As Giants veteran center and player rep Shaun O’Hara stepped off the Bergen Catholic High field after his team’s most recent informal workout Wednesday, he told the assembled media why the 39 players attended.
“We’re trying to get better,” he said. “We’re trying to get ready for the season, whenever that is.”
That “whenever” clause is the operative part of that sentence. Nobody knows when the NFL will get back to real work. But the owners’ recent actions, even as confidential negotiations toward a new collective bargaining agreement resumed for a second week in what an NFL.com source called "very serious talks," may indicate that the end of this lockout is months away, at best.
According to the Sports Business Journal, the owners are preparing for an eight-game season. And that’s not even the worst-case scenario, which would entail a season-long closedown.
But salvaging half a season is no bargain, either.
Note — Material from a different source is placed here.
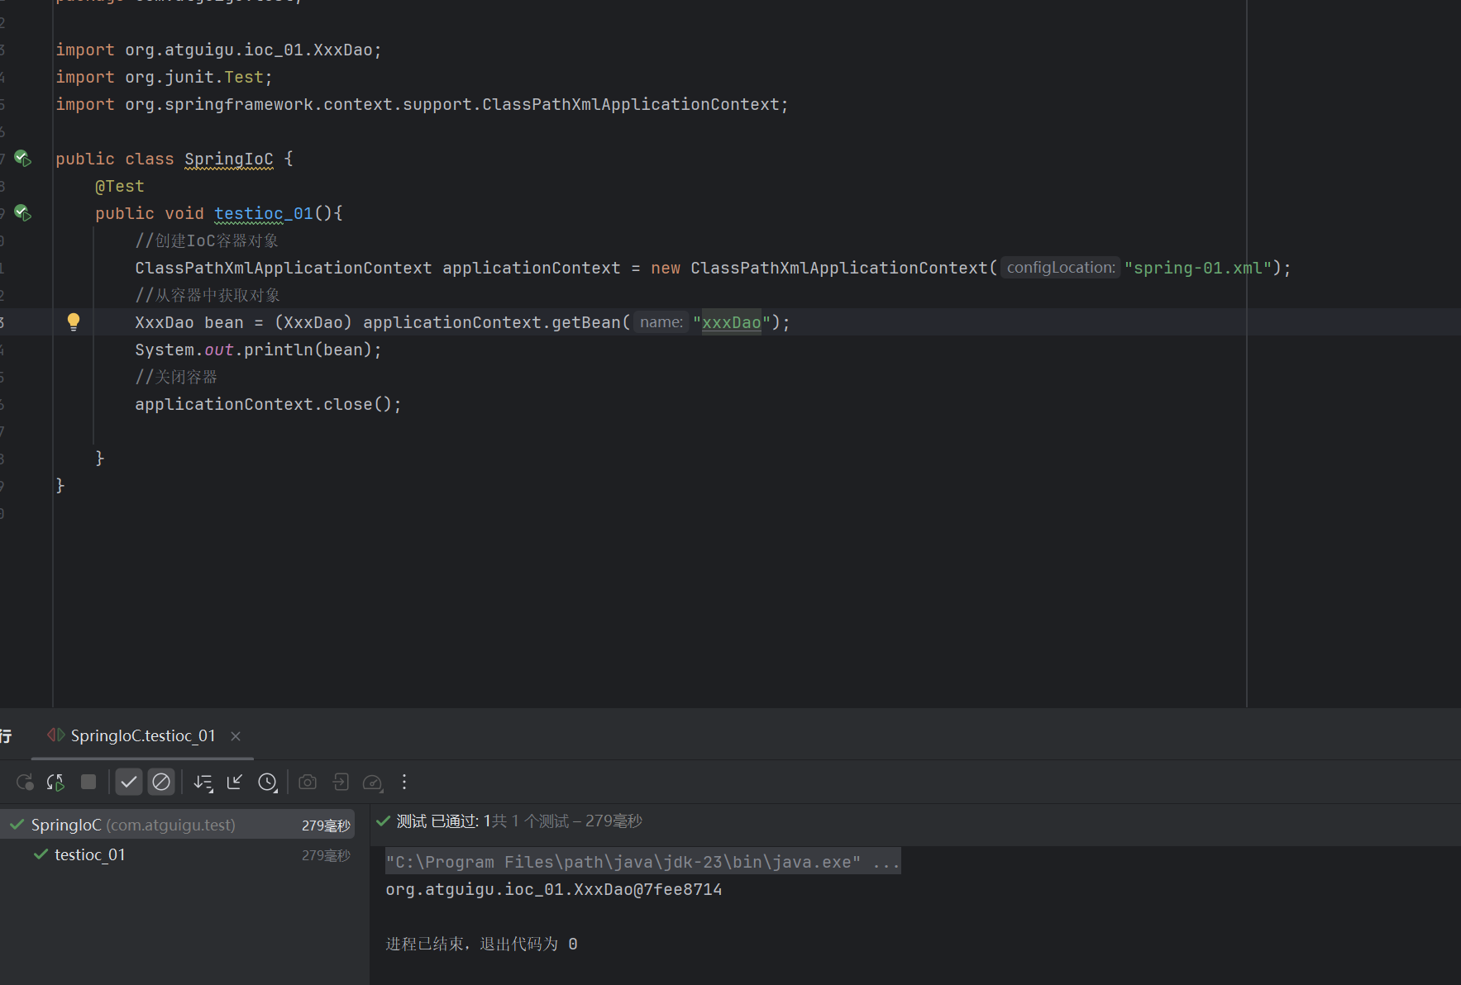Collapse all test results
The image size is (1461, 985).
pos(235,782)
Former Giants offensive lineman and TV analyst Roman Oben told SBJ that an eight-game season would turn the Super Bowl from the league’s showcase event into a consolation prize.
“You have to talk about there being a gap in the product on the field because players didn't get enough time to prepare properly for the rigors of the football season,” he said. “Everything will get affected.”
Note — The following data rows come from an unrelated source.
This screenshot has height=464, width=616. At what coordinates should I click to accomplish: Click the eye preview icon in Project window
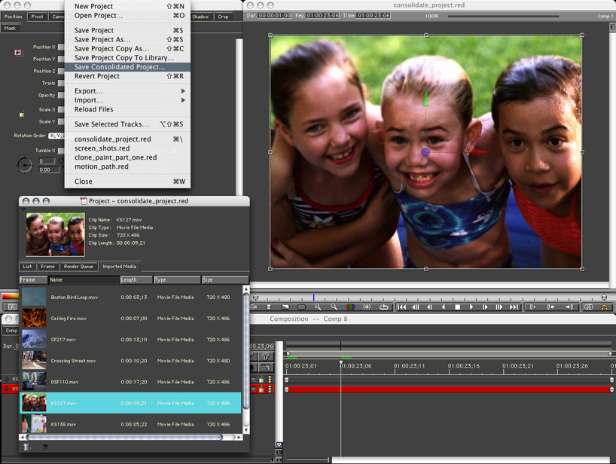(x=44, y=447)
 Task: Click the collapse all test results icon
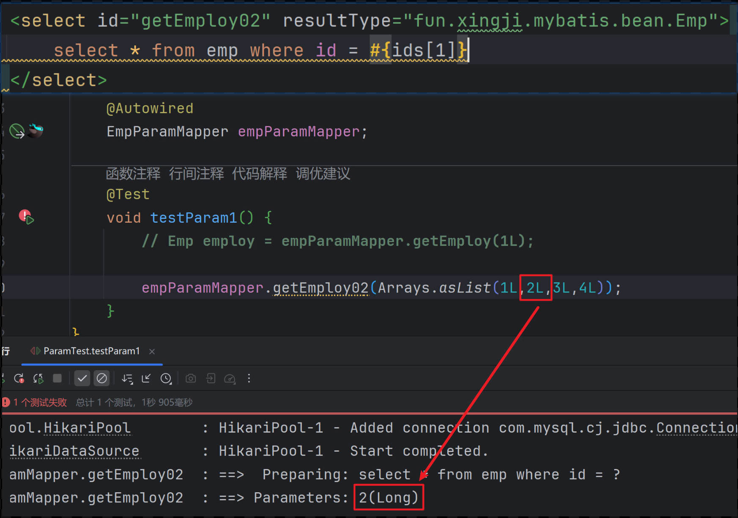(146, 378)
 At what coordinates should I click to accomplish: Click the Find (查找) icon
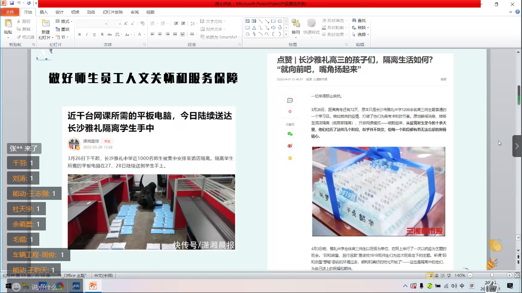[x=359, y=21]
The contingency has the season starting in late November. Given that five weeks would be necessary for free agency, an abridged training camp and perhaps one preseason game, a new CBA would have to be negotiated around Oct. 16 for the Super Bowl to be played as scheduled on Feb. 5 in Indianapolis. Super Bowl organizers have told the league they can push it back a week if necessary.
How that half-schedule would look — how many division games, conference games, and non-conference games each team would play — is still a work in progress.
“We have contingency planning for our contingency planning,” commissioner Roger Goodell said at last month’s owners meeting.